Now one can argue that if Kobe took fewer shots, or played with better teammates, his shooting efficiency would rise. One problem with this story, at least with respect to Kobe, is that the empirical evidence does not support the argument. In 2005-06 Kobe took more than 27 field goal attempts per game, a mark that surpasses his previous high of 23.5 in 2002-03. If the story that shooting efficiency falls as shot attempts rises were to hold in the case of Kobe, then 2005-06 should be his least efficient season.
If we look at points per field goal attempt – which is calculated by subtracting free throws made from total points scored and then dividing by field goals attempted [(PTS-FTM)/FGA]– we see that Kobe was able to score 0.98 points per field goal attempt in 05-06. Relative to his career, this is not his lowest level of efficiency.

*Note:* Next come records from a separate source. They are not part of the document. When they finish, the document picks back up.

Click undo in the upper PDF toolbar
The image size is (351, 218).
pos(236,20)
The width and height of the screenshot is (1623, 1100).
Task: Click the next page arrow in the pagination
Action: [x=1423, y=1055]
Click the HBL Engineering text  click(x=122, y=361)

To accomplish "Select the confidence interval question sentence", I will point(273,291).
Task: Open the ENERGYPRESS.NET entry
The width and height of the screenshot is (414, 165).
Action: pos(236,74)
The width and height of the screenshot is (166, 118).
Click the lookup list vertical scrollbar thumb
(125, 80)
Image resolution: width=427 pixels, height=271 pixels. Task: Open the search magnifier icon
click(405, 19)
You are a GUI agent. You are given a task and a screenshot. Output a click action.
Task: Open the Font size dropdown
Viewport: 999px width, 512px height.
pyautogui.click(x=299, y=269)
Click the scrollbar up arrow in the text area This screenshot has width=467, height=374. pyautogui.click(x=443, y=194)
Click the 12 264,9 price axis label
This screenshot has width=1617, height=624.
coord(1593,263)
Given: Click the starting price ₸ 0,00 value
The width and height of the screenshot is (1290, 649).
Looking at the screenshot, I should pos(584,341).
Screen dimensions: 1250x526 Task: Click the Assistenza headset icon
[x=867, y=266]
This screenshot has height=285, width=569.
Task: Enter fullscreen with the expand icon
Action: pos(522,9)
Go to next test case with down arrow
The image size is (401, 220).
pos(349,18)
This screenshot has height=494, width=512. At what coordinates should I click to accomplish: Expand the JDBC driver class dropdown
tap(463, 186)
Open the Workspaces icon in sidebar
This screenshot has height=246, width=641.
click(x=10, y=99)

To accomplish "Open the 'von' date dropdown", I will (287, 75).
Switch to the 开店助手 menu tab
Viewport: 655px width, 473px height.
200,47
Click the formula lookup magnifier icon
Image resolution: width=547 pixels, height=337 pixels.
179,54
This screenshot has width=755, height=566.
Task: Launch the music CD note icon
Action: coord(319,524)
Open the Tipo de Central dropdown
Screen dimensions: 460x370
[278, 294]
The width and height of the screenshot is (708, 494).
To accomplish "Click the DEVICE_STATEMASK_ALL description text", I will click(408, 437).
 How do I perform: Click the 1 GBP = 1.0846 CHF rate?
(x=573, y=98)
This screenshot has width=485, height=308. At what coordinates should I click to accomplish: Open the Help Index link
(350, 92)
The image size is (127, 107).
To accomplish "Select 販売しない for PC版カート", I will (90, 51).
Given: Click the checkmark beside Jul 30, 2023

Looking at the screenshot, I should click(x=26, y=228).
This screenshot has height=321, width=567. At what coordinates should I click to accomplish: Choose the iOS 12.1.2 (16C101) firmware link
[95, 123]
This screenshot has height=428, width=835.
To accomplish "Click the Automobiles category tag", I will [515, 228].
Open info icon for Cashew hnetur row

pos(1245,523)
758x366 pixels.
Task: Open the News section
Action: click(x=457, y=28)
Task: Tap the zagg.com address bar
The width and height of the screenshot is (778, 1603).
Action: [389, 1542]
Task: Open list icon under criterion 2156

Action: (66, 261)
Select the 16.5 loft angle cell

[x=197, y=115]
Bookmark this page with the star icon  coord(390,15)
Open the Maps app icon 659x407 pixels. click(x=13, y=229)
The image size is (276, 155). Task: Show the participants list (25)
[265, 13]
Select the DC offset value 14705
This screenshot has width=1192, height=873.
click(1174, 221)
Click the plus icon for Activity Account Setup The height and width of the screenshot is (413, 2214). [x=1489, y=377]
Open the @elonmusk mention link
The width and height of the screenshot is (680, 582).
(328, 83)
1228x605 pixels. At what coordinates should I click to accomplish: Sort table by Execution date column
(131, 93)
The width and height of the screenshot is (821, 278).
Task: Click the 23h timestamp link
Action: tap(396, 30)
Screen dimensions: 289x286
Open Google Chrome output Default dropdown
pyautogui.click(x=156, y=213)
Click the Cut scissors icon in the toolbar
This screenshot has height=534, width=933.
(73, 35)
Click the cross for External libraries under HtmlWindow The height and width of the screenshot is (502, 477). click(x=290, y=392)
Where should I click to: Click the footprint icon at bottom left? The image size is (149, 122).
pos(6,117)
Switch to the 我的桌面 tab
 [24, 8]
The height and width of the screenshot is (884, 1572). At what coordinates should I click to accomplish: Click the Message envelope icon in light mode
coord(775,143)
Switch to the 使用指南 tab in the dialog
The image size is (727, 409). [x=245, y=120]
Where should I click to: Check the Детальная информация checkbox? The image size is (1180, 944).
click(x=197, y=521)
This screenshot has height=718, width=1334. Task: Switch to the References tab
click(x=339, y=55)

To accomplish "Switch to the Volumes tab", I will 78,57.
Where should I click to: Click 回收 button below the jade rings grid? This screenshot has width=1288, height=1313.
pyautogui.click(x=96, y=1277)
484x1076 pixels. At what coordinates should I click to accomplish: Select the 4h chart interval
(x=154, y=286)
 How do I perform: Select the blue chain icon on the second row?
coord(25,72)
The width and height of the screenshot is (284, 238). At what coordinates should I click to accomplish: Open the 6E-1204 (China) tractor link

In fact, in 2005-06 Kobe had the highest shooting efficiency of his career. In other words, when Kobe had Shaq and he shot less, his efficiency was actually lower. This is of course not conclusive evidence that efficiency doesn’t improve when players shoot less, but the Kobe evidence doesn’t support that story.
Does this mean Kobe was the best player in the league last season? Well, the appropriate comparison is not Kobe to himself, but Kobe to other players. As I noted last month, relative to the other MVP candidates, Kobe is still one of the least efficient scorers. Again, this is relative to other MVP candidates. Relative to the all players in the league, he is about average in shooting efficiency.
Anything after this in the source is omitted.